The thing is, education, especially public education, has to work for _everyone_.
I think this is the big mistake that is bringing everyone down instead of building everyone up. There can never be one system that works for everyone, unless you force everyone to be exactly the same.
Is school about bringing the best up or is it about educating the general populace? Public education in the US is about offering a minimum level of education and acculturation to students. It is _not_ about producing elites.
A contrast to this is Soviet education policy which explicitly tried to select for talent from a young age and funnel them up. In the Soviet Union though, poorer students had full employment guarantees, so the danger of falling through the education system was a lot lower.
Education the population is bringing the best in every student. For every subject, there are some students with a best better than the best of other students. We need to learn to live with it.

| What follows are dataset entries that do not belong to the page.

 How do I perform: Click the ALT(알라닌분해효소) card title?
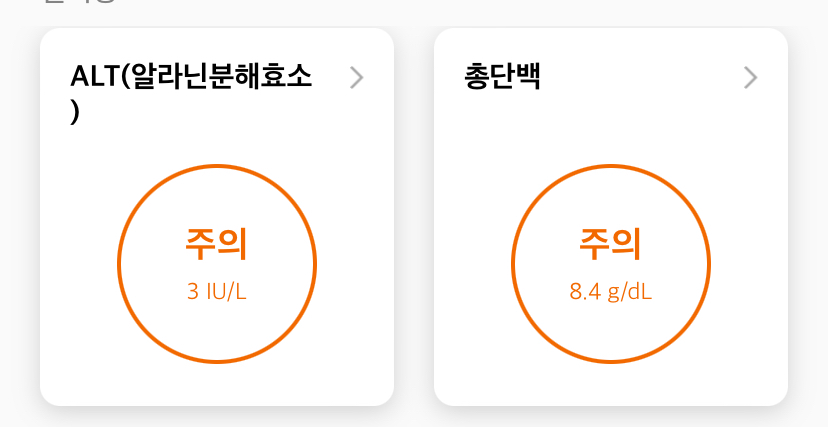click(191, 77)
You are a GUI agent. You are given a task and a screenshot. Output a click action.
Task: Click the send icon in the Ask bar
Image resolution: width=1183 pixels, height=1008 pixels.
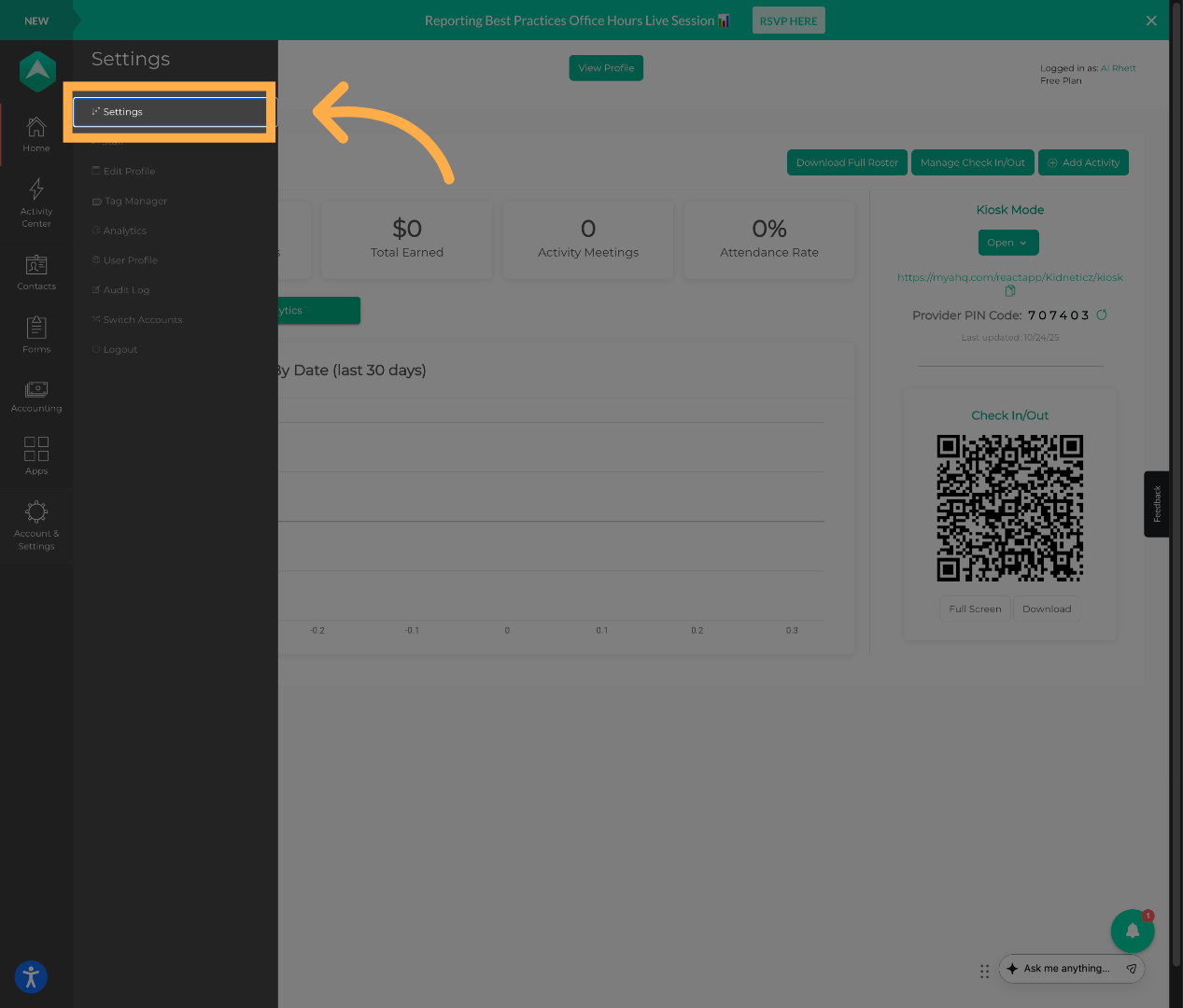tap(1132, 969)
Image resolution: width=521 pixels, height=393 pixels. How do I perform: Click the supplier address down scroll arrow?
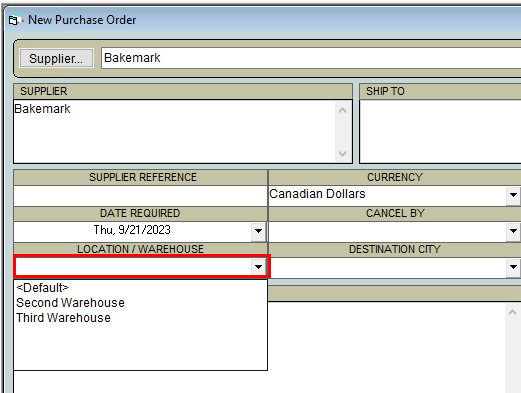pos(342,154)

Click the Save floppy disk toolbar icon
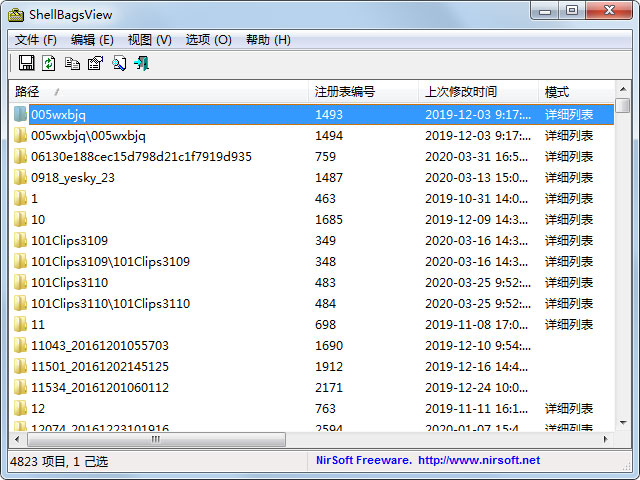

There's no dispute that students differ in aptitude for subjects. Where things get more complicated is when you view this in terms of other variables like time. Do some students eventually get better than others, say start off worse but end up becoming better (a sharper trajectory)? If so, at what point do we deem a student's aptitude to be better than another student's, or should this always be a time-varying function? Do certain subjects which become more important due to technological or social changes, like say computing, benefit a student who otherwise would not have shown a talent in anything taught in a school? Donald Knuth was a history major in school originally.
I think there will always be really good and really bad students in every subject. The hard part is everyone else.
I think this is the big mistake that is bringing everyone down instead of building everyone up. There can never be one system that works for everyone, unless you force everyone to be exactly the same.